Pauli the PSM creates space for collective healing with sonic work ft. Tawiah and Nana Yaa - Bubblegum Club

Pauli the PSM creates space for collective healing with sonic work ft. Tawiah and Nana Yaa

“Tell us what the world has been to you in the dark places and in the light.”

Toni Morrison 

The body remembers — historical mythologies beating dusty fleshly whispers — but the body also forgets: its Self, its connectedness and its breath.

You can hold your breath and count to ten
But I don’t know when I’ll be Back again

I tried hold back these tears
It’s been like this for so many years

When all your peers are millionaires
And I can’t even hold up a glass to cheers

You can hold your breath and count to ten
I don’t know when I’ll be back again

I’ll inhale and let this breath go
I’m in hell until we both know

Pauli the PSM

Photography by Ciaran Christopher.

“With coronavirus attacking the respiratory system and the murder of George Floyd where he uttered his final words ‘I can’t breathe,’ we are universally reminded of the importance of our breath and it being the one thing that invariably connects all living beings.”

Shares multifaceted polymath, Pauli The PSM, speaking about his latest single, “Don’t Hold Your Breath Remix” ft. Tawiah and produced by Kindness. 

The Los Angeles and London based artist emerged onto the scene as a music director for Jamie XX and FKA Twigs, going on to collaborate with an assortment of transatlantic artists including Damon Albarn’s Gorillaz Sound System.

His debut EP The Idea of Tomorrow featured actor Idris Elba and solidified the launch of Pauli The PSM’s live shows where he opened for Sampha during his award winning Process album tour. 

Pauli the PSM

The artist’s latest release, Rescue The World, Protect Black Women, is an instrumental EP celebrating Black femmes through dance music.

The project “bloomed from conversations around a JWW hat that he once bought which states ‘respect the world’. This sparked his idea of reclaiming genres like electronic soul/house/dance as Black music to celebrate black [femmes].” 

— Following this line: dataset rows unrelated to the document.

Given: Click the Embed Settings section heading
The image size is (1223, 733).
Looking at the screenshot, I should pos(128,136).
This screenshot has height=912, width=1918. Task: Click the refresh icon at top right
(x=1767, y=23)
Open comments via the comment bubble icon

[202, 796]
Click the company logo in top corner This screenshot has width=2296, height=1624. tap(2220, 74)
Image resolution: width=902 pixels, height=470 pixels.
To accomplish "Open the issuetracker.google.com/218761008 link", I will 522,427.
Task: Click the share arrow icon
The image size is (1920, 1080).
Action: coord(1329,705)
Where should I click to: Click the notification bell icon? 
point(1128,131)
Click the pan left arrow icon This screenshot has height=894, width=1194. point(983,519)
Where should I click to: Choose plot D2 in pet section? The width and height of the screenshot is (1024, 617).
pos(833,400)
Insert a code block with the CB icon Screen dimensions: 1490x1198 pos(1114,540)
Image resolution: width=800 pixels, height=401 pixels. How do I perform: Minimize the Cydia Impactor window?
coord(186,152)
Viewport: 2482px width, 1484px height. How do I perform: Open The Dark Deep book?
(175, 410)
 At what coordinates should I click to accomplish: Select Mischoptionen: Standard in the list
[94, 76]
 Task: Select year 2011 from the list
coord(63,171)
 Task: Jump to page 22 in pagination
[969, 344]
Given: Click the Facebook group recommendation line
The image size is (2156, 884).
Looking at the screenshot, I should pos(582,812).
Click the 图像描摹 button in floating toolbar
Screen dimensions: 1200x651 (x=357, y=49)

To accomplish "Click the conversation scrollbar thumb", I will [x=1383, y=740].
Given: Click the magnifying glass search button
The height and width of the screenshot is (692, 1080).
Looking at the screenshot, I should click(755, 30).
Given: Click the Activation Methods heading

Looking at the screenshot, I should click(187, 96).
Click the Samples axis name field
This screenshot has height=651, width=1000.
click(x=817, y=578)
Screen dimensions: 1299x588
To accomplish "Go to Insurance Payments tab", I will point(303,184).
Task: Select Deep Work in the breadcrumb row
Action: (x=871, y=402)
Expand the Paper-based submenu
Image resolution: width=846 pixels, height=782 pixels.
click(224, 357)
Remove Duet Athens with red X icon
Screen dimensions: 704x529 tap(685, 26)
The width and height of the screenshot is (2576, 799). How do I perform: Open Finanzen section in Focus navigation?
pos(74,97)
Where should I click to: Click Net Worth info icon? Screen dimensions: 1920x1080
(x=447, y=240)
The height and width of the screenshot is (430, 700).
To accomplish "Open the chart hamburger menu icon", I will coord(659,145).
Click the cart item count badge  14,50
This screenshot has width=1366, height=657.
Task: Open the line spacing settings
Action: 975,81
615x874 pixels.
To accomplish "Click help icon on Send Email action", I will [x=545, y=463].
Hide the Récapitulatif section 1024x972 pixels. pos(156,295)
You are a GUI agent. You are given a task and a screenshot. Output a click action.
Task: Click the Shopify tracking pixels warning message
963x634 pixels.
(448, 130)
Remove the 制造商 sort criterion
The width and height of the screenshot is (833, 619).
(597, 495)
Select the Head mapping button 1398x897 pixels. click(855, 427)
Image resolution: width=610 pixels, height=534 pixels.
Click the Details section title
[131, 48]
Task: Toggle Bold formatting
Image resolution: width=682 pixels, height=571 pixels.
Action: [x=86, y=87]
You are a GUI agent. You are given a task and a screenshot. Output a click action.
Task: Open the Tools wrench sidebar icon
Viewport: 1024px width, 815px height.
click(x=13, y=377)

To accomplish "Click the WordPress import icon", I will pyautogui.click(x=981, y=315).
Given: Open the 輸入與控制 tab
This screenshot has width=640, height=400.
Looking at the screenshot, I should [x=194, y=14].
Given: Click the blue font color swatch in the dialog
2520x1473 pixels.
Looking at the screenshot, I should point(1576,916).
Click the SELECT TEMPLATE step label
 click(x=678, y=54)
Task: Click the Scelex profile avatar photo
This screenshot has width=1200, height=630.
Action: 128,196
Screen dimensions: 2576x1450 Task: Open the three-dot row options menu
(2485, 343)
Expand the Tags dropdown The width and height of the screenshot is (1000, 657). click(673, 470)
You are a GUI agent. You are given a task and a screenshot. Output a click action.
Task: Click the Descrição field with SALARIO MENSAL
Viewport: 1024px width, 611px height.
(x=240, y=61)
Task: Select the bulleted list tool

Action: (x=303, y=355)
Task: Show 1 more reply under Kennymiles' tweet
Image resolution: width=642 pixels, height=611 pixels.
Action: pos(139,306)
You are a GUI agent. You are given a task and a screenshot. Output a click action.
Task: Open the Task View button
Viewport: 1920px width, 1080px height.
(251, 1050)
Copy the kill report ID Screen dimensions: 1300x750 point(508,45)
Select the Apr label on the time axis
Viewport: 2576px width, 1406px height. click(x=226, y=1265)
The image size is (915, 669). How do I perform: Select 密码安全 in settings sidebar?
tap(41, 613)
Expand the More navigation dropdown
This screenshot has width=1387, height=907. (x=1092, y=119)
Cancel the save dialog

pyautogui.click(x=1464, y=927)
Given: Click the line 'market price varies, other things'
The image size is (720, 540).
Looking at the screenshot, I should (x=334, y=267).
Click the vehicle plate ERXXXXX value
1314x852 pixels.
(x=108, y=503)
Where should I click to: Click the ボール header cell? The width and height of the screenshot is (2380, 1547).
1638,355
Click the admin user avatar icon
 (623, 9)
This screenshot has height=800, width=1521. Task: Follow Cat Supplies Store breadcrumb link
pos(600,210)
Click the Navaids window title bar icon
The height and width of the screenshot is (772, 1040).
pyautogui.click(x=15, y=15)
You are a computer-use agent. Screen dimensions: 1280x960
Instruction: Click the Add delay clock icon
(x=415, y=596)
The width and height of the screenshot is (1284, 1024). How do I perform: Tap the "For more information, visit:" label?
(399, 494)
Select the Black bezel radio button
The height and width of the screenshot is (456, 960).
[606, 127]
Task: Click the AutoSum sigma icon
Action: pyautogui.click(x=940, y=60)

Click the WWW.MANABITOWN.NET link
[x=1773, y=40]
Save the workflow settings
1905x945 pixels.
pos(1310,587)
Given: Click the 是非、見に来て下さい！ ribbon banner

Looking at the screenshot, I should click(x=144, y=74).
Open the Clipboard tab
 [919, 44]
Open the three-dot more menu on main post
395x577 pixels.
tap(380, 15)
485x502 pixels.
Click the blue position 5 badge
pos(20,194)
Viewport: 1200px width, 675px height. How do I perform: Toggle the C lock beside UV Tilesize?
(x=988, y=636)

As I watch the single’s music video — directed by Rohan Blair-Mangat and starring Nana Yaa — I think of a little Clearing in literary woods not to far from number 124 Bluestone Road and a Baby Suggs on a tree stump professing, “in this here place, we flesh; flesh that weeps, laughs; flesh that dances on bare feet in grass. Love it. Love it hard.”

Selah in song, Selah in movement, Selah in breath — bringing the Black body back to itself.

Pauli the PSM

I’ve always thought of Healing work as integral DNA to artistic work done sincerely, to artistic work that does not move from the place of the ego, but rather, is connected to something bigger than the individual self — creative work as a calling — a sentiment which comes a knocking as I watch the video. 

Speaking about the tender work featuring Nana Yaa, Pauli The PSM shares that, ”The process of making a video with the intention of collective healing was truly cathartic,” he continues, “Nana Yaa comes from a family of healers and I wanted this piece to reflect the magical healing powers that Black women possess. This is a visual statement honouring the Black femmes in my life.”

Pauli the PSM

As I watch the video for “Don’t Hold Your Breath”, observing Pauli and Nana Yaa moving with and around each other in an empty starkly lit room with sheer white billowing curtains, I think of something bell hooks wrote in “Homeplace (a site of resistance)” — which is a chapter from her book Yearnings — where she says: 

Houses belonged to women, were their special domain, not as property, but as a place where all that truly mattered in life took place — the warmth and comfort of shelter, the feeding of our bodies, the nurturing of our souls.

There we learnt dignity, integrity of being, there we learned to have faith. The folks who made this life possible, who were our primary guides and teachers, were [B]lack women.